## [Tareas pendientes]
- a) ¿Coinciden con el relato sobre la lectura de la Biblia estas afirmaciones? (i) El padre de Marceau Leroy era ateo declarado. (ii) La primera lectura duró desde las diez de la noche hasta las dos de la mañana. (iii) Comenzó a leer la Biblia en la sala, delante de su familia. Responde sí o no a cada una y cita las palabras del relato que lo deciden.
- b) ¿Puedes volver a escribir sin cambios la parte del relato sobre la lectura de la Biblia que se abre con las palabras que contienen "EN MI habitación, sin" y se cierra con "qué digo esto?"?
--- Texto del documento ---
La lectura de la Biblia ha sido mi inagotable fuente de fortaleza

La lectura de la Biblia ha sido mi inagotable fuente de fortaleza

Relatado por Marceau Leroy

EN MI habitación, sin que nadie me viera, comencé a leer: “En el principio Dios creó los cielos y la tierra”. ¿Por qué lo hacía a escondidas? Porque mi padre era ateo declarado, y yo sabía lo que iba a decir si me veía con una Biblia en las manos.

Era la primera vez que la leía, y el versículo inicial de Génesis fue toda una revelación. Recuerdo que pensé: “¡Ahora entiendo por qué las leyes de la física son tan perfectas!”. Estaba tan entusiasmado que no paré de leer desde las ocho de la noche hasta las cuatro de la mañana. Desde ese día hasta hoy mismo, leer la Palabra de Dios ha sido para mí una fuente inagotable de fortaleza. ¿Me permite contarle por qué digo esto?

“Tendrás que leerla todos los días”
--- Extracto de datos ---
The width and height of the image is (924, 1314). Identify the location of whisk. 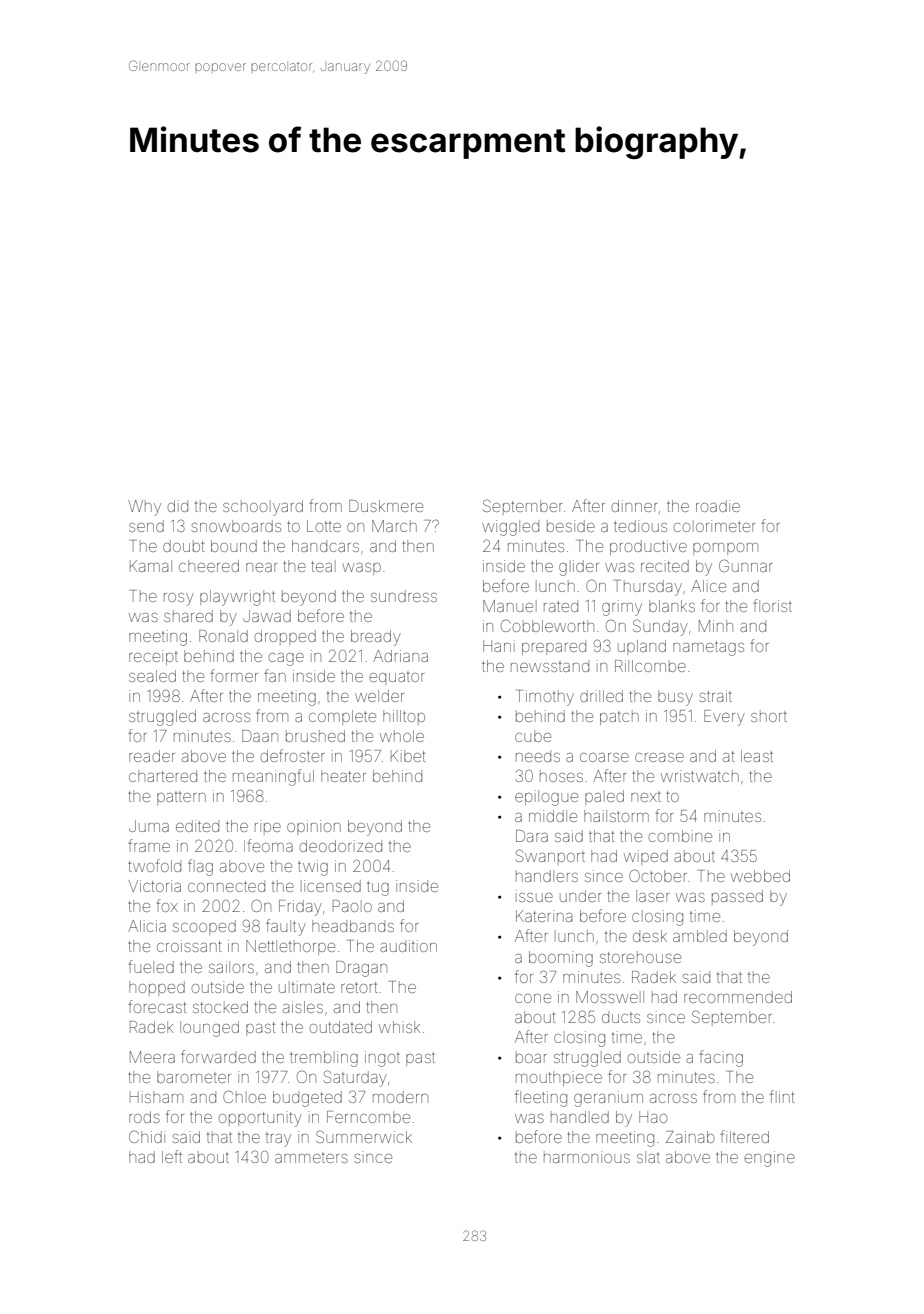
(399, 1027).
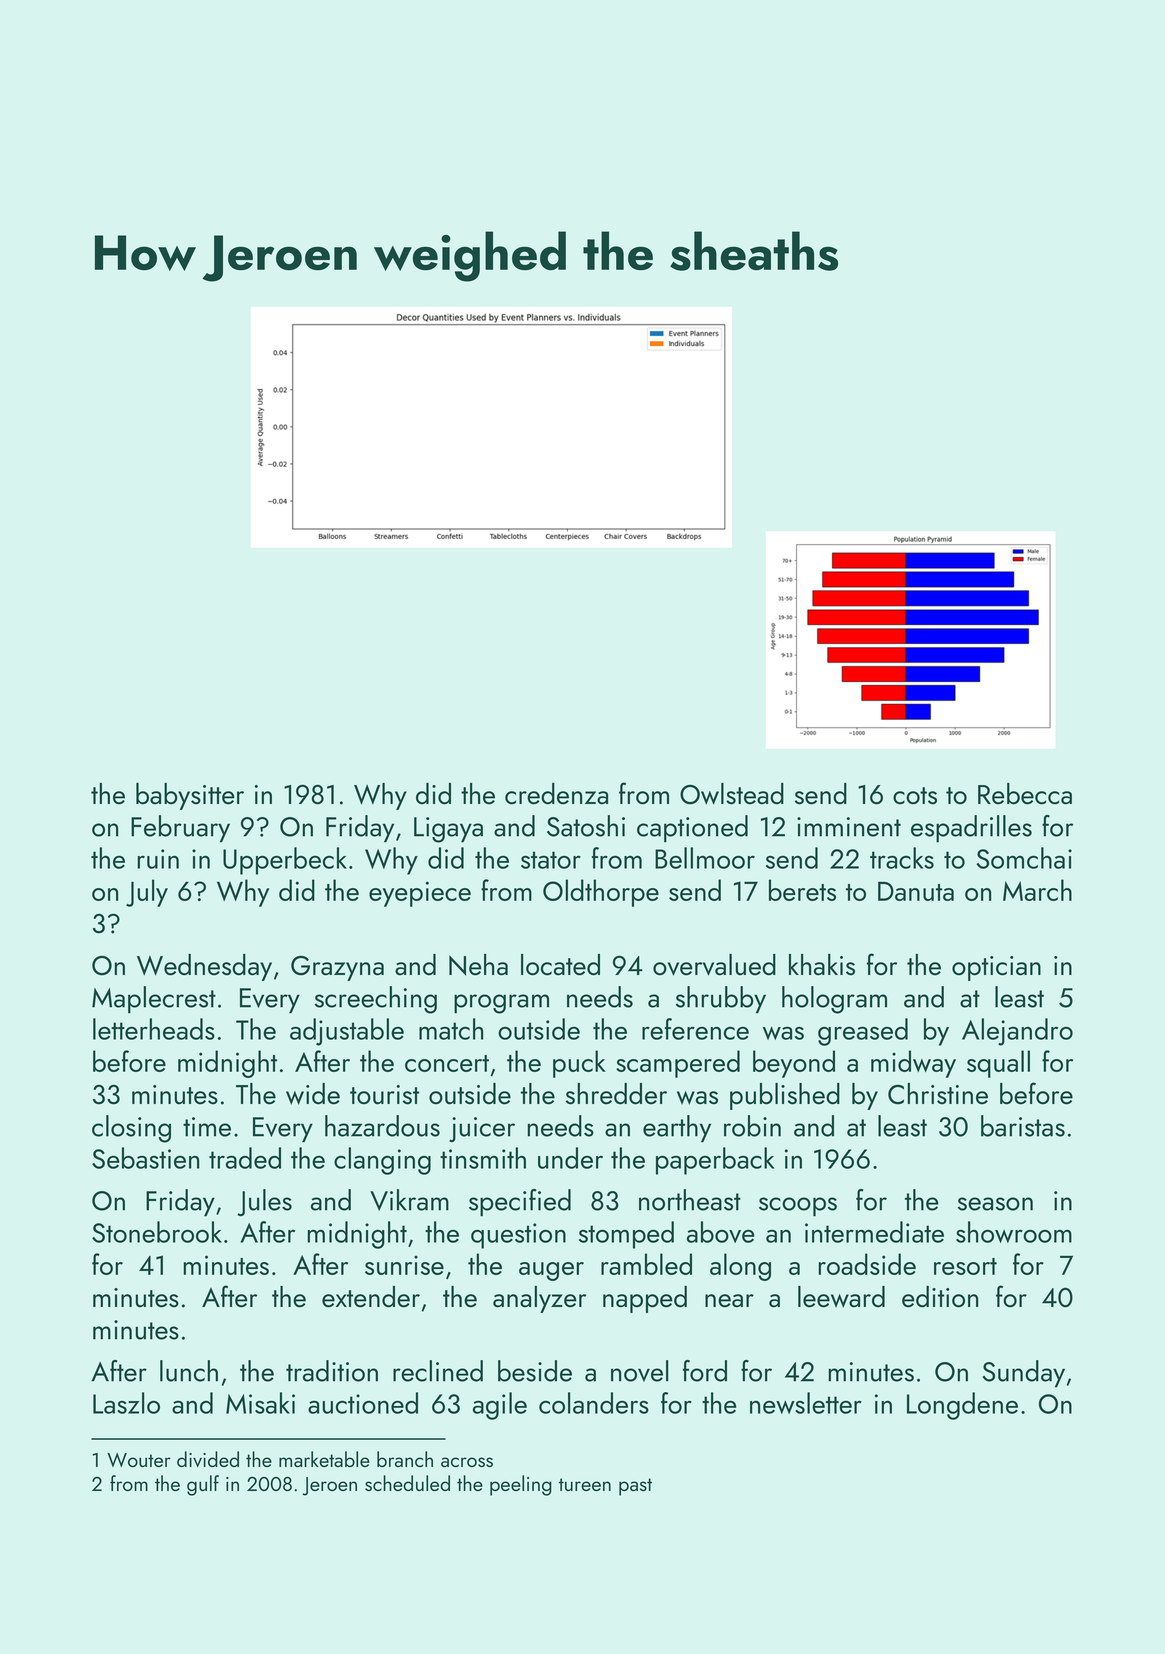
---
--- Extracto de datos ---
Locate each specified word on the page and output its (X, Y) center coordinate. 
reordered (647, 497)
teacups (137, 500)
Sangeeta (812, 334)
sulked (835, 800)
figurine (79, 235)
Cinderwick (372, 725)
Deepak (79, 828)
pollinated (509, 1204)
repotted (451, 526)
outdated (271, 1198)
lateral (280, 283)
---
--- Extracto de datos ---
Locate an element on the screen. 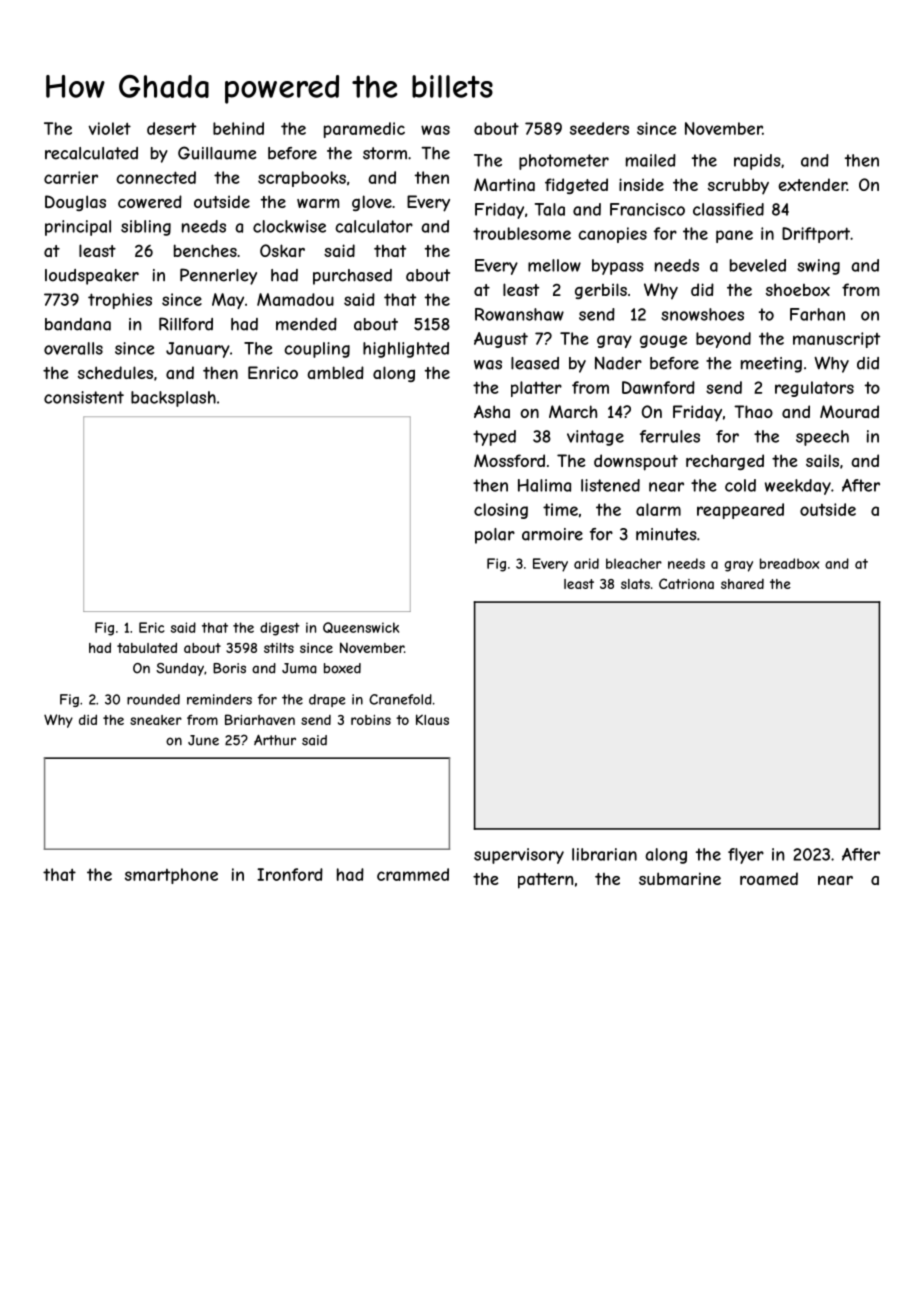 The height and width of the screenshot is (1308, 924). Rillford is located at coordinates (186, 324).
---
## [Respuestas]
- a)
(i) Sí: "Porque mi padre era ateo declarado".
(ii) No: "no paré de leer desde las ocho de la noche hasta las cuatro de la mañana".
(iii) No: "EN MI habitación, sin que nadie me viera, comencé a leer".

- b)
EN MI habitación, sin que nadie me viera, comencé a leer: “En el principio Dios creó los cielos y la tierra”. ¿Por qué lo hacía a escondidas? Porque mi padre era ateo declarado, y yo sabía lo que iba a decir si me veía con una Biblia en las manos.

Era la primera vez que la leía, y el versículo inicial de Génesis fue toda una revelación. Recuerdo que pensé: “¡Ahora entiendo por qué las leyes de la física son tan perfectas!”. Estaba tan entusiasmado que no paré de leer desde las ocho de la noche hasta las cuatro de la mañana. Desde ese día hasta hoy mismo, leer la Palabra de Dios ha sido para mí una fuente inagotable de fortaleza. ¿Me permite contarle por qué digo esto?